A synthetic dataset comprising 1 million rows was generated for this purpose, encompassing the following attributes,
- Club Member: Indicates whether the customer is a club member.
- Campaign: Represents the campaign the customer is associated with.
- State: Denotes the state where the customer resides.
- Month: Indicates the month of purchase.
- Case Count: The number of cases raised by the customer.
- Case Type Return: Specifies whether the customer returned any product in the last year.
- Case Type Shipment Damaged: Indicates whether the customer experienced any shipment damage in the last year.
- Engagement Score: Reflects the level of customer engagement, including responses to mailing campaigns, logins to the online platform, etc.
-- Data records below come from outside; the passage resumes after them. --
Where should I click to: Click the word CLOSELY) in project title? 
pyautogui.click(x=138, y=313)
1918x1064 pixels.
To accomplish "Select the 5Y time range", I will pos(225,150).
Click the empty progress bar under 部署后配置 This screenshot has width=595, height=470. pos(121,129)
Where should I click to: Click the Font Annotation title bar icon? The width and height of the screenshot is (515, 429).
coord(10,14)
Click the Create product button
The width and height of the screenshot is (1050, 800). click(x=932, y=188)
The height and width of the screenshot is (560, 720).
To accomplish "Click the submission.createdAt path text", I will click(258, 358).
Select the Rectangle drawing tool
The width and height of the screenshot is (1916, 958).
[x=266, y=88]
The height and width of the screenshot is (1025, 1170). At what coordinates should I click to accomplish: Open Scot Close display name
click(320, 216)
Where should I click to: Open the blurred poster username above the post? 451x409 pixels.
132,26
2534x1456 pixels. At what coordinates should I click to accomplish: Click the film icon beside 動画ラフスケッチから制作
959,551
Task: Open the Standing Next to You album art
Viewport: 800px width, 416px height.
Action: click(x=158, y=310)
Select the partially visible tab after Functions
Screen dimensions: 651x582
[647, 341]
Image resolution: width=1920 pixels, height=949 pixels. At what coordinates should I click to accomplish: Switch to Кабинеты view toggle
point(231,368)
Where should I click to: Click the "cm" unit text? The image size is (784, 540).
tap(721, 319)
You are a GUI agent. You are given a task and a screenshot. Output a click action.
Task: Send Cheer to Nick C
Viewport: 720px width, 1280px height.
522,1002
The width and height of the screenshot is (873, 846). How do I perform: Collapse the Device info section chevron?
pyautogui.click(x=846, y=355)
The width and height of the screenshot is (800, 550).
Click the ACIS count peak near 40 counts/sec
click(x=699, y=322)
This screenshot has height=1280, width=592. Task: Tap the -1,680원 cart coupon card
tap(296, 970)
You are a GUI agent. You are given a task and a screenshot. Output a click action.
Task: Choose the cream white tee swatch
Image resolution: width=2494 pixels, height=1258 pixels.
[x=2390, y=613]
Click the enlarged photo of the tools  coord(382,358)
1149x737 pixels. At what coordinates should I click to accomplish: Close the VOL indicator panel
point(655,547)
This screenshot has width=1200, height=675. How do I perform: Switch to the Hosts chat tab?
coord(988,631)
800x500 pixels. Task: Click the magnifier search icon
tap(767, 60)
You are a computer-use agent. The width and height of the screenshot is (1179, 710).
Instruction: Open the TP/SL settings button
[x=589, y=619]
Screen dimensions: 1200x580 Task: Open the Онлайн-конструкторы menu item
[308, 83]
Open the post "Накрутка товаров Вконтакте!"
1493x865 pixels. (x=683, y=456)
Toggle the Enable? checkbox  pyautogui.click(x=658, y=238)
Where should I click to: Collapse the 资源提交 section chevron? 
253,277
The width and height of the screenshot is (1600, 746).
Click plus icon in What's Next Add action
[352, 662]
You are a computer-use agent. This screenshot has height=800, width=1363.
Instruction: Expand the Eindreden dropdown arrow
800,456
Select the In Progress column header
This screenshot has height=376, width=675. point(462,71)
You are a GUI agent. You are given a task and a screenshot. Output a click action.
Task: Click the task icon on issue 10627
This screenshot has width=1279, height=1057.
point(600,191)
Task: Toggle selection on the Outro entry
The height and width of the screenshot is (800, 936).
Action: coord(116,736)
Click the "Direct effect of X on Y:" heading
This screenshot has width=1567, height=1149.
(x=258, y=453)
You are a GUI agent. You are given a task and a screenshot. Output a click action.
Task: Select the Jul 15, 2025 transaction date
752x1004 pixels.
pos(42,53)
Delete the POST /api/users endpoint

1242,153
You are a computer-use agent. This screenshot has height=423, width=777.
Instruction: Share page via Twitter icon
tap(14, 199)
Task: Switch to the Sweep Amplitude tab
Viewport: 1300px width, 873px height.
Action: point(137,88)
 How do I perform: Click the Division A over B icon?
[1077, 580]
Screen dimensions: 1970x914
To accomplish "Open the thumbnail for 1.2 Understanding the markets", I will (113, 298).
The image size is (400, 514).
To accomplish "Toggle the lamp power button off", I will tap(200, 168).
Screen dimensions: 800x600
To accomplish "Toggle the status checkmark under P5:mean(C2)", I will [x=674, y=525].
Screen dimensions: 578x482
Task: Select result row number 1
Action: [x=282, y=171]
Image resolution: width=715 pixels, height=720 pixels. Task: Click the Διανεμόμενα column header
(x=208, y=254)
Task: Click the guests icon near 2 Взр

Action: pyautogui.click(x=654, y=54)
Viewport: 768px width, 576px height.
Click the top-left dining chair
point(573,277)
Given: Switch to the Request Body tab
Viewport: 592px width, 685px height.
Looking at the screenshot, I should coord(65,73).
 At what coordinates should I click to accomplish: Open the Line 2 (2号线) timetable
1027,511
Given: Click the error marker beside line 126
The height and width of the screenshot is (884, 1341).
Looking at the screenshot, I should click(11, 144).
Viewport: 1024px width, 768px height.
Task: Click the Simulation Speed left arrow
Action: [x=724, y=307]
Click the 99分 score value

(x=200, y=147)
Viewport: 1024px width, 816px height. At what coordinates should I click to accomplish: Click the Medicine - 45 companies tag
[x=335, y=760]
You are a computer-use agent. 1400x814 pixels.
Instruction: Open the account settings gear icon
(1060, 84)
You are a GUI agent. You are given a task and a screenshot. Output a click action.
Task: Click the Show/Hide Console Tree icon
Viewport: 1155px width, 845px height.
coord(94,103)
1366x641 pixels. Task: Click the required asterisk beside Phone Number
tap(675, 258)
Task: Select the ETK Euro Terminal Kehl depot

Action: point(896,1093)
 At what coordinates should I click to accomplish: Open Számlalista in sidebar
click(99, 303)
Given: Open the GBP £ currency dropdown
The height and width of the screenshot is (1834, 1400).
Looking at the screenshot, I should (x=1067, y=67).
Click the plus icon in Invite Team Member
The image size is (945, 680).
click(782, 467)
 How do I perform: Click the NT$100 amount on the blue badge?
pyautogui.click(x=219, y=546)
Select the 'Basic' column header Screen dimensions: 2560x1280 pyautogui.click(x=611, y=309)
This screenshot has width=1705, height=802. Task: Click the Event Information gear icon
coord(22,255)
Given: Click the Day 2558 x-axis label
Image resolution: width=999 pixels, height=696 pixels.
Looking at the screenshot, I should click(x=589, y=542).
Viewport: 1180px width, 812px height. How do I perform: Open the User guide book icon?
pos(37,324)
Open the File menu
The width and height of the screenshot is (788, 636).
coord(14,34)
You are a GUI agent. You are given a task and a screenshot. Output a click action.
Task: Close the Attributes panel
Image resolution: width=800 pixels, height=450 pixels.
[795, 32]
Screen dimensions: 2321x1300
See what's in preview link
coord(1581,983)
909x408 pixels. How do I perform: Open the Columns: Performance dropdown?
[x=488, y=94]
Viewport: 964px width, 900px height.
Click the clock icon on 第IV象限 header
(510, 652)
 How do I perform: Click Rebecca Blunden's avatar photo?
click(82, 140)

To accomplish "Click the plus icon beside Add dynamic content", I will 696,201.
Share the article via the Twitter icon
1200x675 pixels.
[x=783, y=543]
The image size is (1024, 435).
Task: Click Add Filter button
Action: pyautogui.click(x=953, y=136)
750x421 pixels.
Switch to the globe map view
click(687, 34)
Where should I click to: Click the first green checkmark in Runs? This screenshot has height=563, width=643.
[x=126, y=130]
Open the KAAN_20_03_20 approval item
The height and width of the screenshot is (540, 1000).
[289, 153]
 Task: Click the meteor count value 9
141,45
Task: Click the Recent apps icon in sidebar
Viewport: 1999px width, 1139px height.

- Tenure: This represents the number of years the customer has been part of NT.
- Clicks: The average number of clicks the customer made within one week before purchase.
- Pages Visited: The average number of page visits the customer made within one week before purchase.
- Product Purchased: Specifies the product purchased by the customer.
In a real-life scenario, DataCloud can be utilized to ingest data from various sources, employing powerful batch and streaming transformational capabilities to create a robust dataset for model training.
The dataset can be accessed here. Afterward, you have the option to upload the CSV file to an S3 bucket.
Here are the steps to create Data Streams from S3 in Salesforce:
Log in to the org
Navigate to "Data Streams" and click "New"
Select "Amazon S3" and click on Next
Enter S3 bucket and file details
Click Next
Click Next
Click on Full Refresh
Select Frequency = "None"
Click Deploy to create data stream